Significance and background: Our comprehensive cancer center places a priority on professional and educational development of our nurses. Our nurses are encouraged to continue their education and improve their leadership skills through the clinical ladder program. Nurses complete activities to meet and maintain clinical ladder status. Involvement in a journal club as either a coordinator or a participant is one of these activities. Having the opportunity to participate in a journal club is significant because the critical appraisal and use of evidence in practice is the foundation for safe nursing practice. One route to using evidence in practice is reading and critiquing literature using a journal club format.
Purpose: Research supports participating in journal clubs promotes quality patient care through appraisal of current evidence for practice, sharing best practices, and building professional relationships. Coordinating a journal club discussion enhances professional development through development of leadership skills.
Our ambulatory nurses work in geographically separated, oncology disease line-specific units. The nurses expressed difficulty finding time during busy clinic days to meet for journal club. They also expressed a desire to have more interaction with their peers on other units to learn from each other’s solutions to common problems, share identified best practices, and advance their knowledge of other disease lines. Creating an asynchronous journal club allowed the nurses to participate at a time that is convenient for them with nurses from other units.
Challenges and resolutions: The first challenge was building a website to house the online journal club that functioned on a computer, tablet, or phone satisfying the accessibility request of the nurses. The site also needed to have access limited to only individuals invited to participate.

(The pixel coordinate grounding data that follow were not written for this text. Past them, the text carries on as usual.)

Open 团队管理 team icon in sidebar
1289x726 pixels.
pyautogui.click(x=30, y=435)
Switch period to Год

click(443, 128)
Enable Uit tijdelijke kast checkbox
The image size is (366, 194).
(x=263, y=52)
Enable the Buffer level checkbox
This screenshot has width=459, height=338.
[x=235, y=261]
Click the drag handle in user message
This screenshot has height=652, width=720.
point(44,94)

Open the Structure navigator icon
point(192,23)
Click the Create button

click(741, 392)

The second challenge was to ensure our institution’s clinical ladder requirements would be fulfilled by an online journal club and then post them on the website for reference. A clinical ladder handbook link was added to facilitate location of additional activities.

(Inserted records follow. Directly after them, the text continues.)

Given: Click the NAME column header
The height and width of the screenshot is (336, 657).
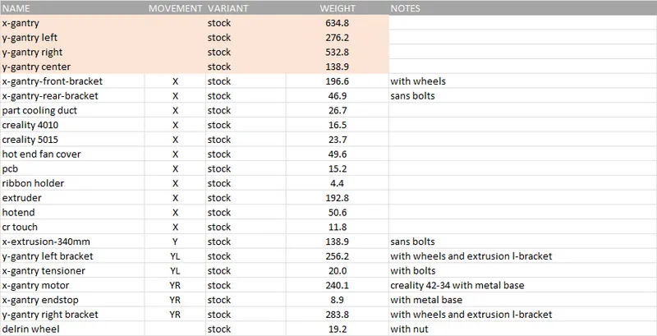Looking at the screenshot, I should click(x=16, y=9).
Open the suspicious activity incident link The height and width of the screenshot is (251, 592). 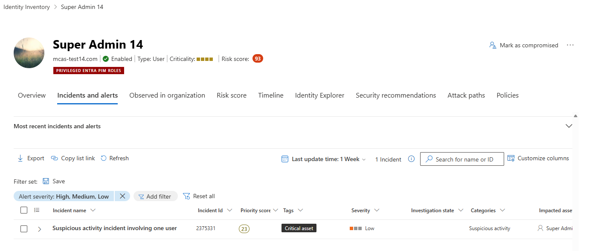click(x=114, y=228)
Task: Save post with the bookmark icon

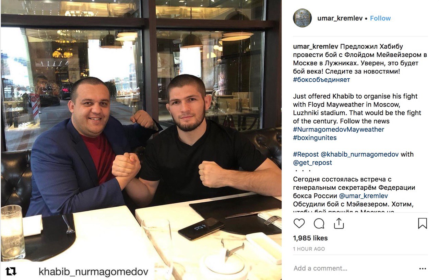Action: (423, 224)
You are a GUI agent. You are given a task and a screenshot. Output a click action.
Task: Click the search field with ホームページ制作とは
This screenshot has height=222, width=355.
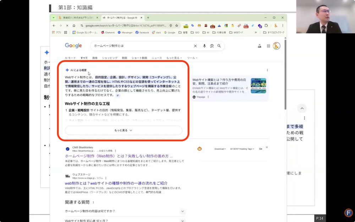pyautogui.click(x=142, y=46)
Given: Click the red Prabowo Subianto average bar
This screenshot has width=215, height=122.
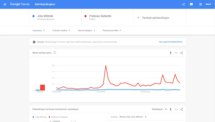Looking at the screenshot, I should pyautogui.click(x=43, y=87).
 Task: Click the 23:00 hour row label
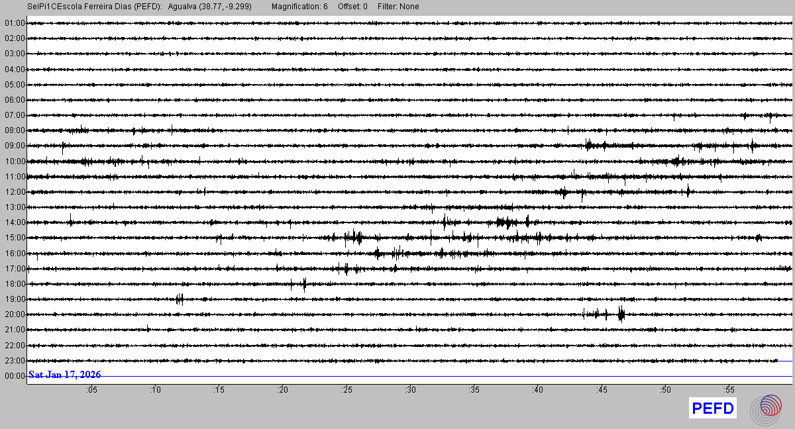[x=15, y=361]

To encourage professional development, nurses in the coordinator role were empowered to lead the discussion on articles that they found and posted independently. A tutorial section was added to the website including links to instructions on searching for evidence, posting a journal article or discussion questions, and replying to participants’ posts. An article describing how to effectively lead online discussions was also posted.
The final step to orient nurses was instruction on how to substantively respond to their peers to advance the discussion. The first article posted for journal club discussion described tactics for successful collaborative learning in the online environment to develop relationships and facilitate knowledge creation.
Results: The nurses expressed excitement about participating in the online journal club. The percentage of nurses participating in journal club has increased. Interviews with the nurses verified the online journal club successfully met their stated needs. Nurses report improved opportunity to participate in the journal club, increased networking with nurses from other units, and satisfying shared learning.